Vous avez déjà vécu l’effervescence de l’étoile Michelin, mais c’est la première fois en tant que chef-propriétaire. Comment le vivez-vous ?
Cette étoile récompense sept ans de travail. Avec mon épouse, Émilie, nous avons ouvert Cent33 en 2019 avec un concept de plats à partager, courant dans les pays anglo-saxons où j’ai travaillé. Nous avions du succès, mais une partie de notre clientèle souhaitait des menus plus conventionnels. Nous avons donc évolué vers des plats gastronomiques, des accords mets-vins. Cette étoile nous fait penser que nous avons réussi notre pari. J’ai évolué dans ce milieu auprès d’Anne-Sophie Pic, Patrick Henriroux, Thomas Keller ou Rainer Becker. J’avais la conviction que nous avions le niveau d’un étoilé. Ce n’était pas une quête mais, bien sûr, cela fait plaisir à tous, équipe comme clients !
Qu’avez-vous gardé de votre parcours à l’étranger, notamment auprès de Daniel Humm ?
La façon de manager et de communiquer avec les équipes – plus transparente, plus positive, surtout aux États-Unis. Ces années m’ont aussi ouvert l’esprit sur les influences asiatiques, les assaisonnements. Nous créons, par exemple, des vinaigres et huiles aromatiques avec les herbes de notre potager. Et j’ai découvert à Londres le robatayaki, un barbecue japonais au feu de bois.

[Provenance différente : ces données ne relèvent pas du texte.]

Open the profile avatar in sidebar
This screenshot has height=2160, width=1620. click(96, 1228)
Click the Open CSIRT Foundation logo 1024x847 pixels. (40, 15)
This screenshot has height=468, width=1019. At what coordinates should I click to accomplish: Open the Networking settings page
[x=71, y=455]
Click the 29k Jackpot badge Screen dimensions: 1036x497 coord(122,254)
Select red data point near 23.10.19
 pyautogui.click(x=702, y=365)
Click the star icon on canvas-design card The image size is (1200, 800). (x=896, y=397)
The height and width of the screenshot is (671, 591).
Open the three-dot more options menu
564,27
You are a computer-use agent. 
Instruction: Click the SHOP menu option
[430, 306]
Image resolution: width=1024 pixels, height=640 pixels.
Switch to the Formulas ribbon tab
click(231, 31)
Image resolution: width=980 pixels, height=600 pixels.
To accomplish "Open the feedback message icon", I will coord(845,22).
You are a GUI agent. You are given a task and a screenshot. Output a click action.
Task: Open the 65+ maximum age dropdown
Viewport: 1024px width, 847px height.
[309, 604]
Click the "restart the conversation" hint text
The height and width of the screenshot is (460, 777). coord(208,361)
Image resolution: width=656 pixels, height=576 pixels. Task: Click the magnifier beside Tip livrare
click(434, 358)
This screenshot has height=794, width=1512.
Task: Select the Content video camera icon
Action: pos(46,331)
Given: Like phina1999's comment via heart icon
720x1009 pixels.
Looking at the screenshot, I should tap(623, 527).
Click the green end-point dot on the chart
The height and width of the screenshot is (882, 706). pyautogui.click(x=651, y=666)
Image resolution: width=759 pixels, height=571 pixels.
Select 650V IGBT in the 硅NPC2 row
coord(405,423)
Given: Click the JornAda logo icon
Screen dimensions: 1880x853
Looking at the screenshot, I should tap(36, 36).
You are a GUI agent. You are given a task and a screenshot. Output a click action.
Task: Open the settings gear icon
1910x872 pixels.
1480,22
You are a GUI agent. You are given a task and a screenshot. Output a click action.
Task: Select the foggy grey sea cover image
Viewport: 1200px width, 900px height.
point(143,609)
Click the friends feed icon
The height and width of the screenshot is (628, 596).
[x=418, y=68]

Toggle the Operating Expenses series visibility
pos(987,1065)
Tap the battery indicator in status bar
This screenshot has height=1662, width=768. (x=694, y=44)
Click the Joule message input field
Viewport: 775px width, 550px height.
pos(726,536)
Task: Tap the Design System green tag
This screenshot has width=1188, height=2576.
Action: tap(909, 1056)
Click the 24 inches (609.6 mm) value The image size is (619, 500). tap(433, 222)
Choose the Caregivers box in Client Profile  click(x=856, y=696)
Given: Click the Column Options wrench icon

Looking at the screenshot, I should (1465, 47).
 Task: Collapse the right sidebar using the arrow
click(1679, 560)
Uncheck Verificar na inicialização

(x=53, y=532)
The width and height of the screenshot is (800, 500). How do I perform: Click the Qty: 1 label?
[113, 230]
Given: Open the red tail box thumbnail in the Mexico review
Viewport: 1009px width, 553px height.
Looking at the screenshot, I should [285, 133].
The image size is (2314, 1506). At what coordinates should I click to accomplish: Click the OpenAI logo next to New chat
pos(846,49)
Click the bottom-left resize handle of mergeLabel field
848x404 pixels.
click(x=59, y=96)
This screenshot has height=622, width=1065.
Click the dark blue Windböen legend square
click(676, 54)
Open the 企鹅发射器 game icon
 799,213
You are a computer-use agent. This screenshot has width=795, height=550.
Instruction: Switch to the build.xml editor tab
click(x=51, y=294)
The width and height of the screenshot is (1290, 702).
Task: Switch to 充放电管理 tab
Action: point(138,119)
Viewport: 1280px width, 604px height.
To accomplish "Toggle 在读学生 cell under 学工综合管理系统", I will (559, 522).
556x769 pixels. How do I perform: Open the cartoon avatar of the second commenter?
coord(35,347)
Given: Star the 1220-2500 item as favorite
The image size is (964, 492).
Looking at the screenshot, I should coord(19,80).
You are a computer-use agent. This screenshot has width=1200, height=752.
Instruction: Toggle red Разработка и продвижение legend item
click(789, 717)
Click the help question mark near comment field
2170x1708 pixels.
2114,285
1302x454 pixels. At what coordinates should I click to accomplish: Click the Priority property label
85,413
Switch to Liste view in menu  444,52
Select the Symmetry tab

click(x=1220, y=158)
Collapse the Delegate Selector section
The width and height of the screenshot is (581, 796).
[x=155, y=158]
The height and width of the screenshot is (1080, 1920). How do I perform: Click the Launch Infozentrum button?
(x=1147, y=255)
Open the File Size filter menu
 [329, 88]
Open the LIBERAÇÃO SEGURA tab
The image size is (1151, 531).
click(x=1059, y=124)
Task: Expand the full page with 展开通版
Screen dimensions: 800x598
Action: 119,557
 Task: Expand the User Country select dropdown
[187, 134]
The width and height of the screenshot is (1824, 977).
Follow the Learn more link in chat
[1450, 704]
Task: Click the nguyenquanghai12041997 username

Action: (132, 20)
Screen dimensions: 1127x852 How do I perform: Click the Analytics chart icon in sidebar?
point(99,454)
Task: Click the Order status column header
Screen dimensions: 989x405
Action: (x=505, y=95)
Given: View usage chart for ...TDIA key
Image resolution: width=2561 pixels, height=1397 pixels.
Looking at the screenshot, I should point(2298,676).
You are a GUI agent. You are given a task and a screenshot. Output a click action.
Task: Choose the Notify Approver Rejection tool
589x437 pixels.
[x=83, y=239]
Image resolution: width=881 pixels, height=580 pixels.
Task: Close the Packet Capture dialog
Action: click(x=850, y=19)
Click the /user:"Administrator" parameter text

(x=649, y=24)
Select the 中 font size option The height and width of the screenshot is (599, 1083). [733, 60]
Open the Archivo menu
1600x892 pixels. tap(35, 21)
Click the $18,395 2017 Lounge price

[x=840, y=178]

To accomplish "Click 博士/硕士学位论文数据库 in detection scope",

C’est notre moyen de cuisson pour les viandes, les poissons et certains légumes ou desserts.
Préparez-vous des plats typiques du Sud-Ouest ?
Bordeaux et l’Aquitaine regorgent de produits très divers, mais ont peu de plats identitaires par rapport à d’autres régions de France. Cela nous laisse une grande liberté d’expression. Nous travaillons la chair et le caviar de l’esturgeon d’Aquitaine, et bien sûr nous nous fournissons localement –asperges et carottes des Landes, agneau des Pyrénées-Atlantiques ou du Poitou-Charentes, etc.